What is asked |
Revise the data below so that every instance of "GUI agent" reads "UI assistant", keeping everything else the same.

(Item coordinate data)
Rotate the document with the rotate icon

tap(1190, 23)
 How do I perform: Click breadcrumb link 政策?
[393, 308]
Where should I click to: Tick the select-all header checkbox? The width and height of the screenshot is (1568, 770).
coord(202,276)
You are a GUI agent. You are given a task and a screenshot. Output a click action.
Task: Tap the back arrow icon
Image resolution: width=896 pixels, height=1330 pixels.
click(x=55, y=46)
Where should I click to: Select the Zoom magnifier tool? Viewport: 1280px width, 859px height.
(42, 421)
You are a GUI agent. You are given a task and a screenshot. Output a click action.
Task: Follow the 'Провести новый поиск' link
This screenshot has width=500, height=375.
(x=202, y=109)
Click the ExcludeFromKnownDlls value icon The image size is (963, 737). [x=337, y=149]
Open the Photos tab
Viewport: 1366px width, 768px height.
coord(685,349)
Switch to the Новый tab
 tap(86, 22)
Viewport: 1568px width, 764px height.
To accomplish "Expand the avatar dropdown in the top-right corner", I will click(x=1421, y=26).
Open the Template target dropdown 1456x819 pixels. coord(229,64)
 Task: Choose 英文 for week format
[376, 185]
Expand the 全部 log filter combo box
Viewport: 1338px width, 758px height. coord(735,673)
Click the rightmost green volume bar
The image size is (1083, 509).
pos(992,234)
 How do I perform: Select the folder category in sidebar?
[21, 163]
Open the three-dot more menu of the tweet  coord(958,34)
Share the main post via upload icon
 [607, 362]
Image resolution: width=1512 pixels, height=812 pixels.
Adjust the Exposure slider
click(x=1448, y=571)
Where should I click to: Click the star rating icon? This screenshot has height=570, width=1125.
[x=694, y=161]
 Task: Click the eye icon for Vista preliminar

Correct result |
Rotate the document with the rotate icon

tap(1190, 23)
 How do I perform: Click breadcrumb link 政策?
[393, 308]
Where should I click to: Tick the select-all header checkbox? The width and height of the screenshot is (1568, 770).
coord(202,276)
You are a UI assistant. You are given a task and a screenshot. Output a click action.
Task: Tap the back arrow icon
Image resolution: width=896 pixels, height=1330 pixels.
click(x=55, y=46)
Where should I click to: Select the Zoom magnifier tool? Viewport: 1280px width, 859px height.
(42, 421)
You are a UI assistant. You are given a task and a screenshot. Output a click action.
Task: Follow the 'Провести новый поиск' link
This screenshot has width=500, height=375.
(x=202, y=109)
Click the ExcludeFromKnownDlls value icon The image size is (963, 737). [x=337, y=149]
Open the Photos tab
Viewport: 1366px width, 768px height.
coord(685,349)
Switch to the Новый tab
 tap(86, 22)
Viewport: 1568px width, 764px height.
To accomplish "Expand the avatar dropdown in the top-right corner", I will click(x=1421, y=26).
Open the Template target dropdown 1456x819 pixels. coord(229,64)
 Task: Choose 英文 for week format
[376, 185]
Expand the 全部 log filter combo box
Viewport: 1338px width, 758px height. coord(735,673)
Click the rightmost green volume bar
The image size is (1083, 509).
pos(992,234)
 How do I perform: Select the folder category in sidebar?
[21, 163]
Open the three-dot more menu of the tweet  coord(958,34)
Share the main post via upload icon
 [607, 362]
Image resolution: width=1512 pixels, height=812 pixels.
Adjust the Exposure slider
click(x=1448, y=571)
Where should I click to: Click the star rating icon? This screenshot has height=570, width=1125.
[x=694, y=161]
 Task: Click the eye icon for Vista preliminar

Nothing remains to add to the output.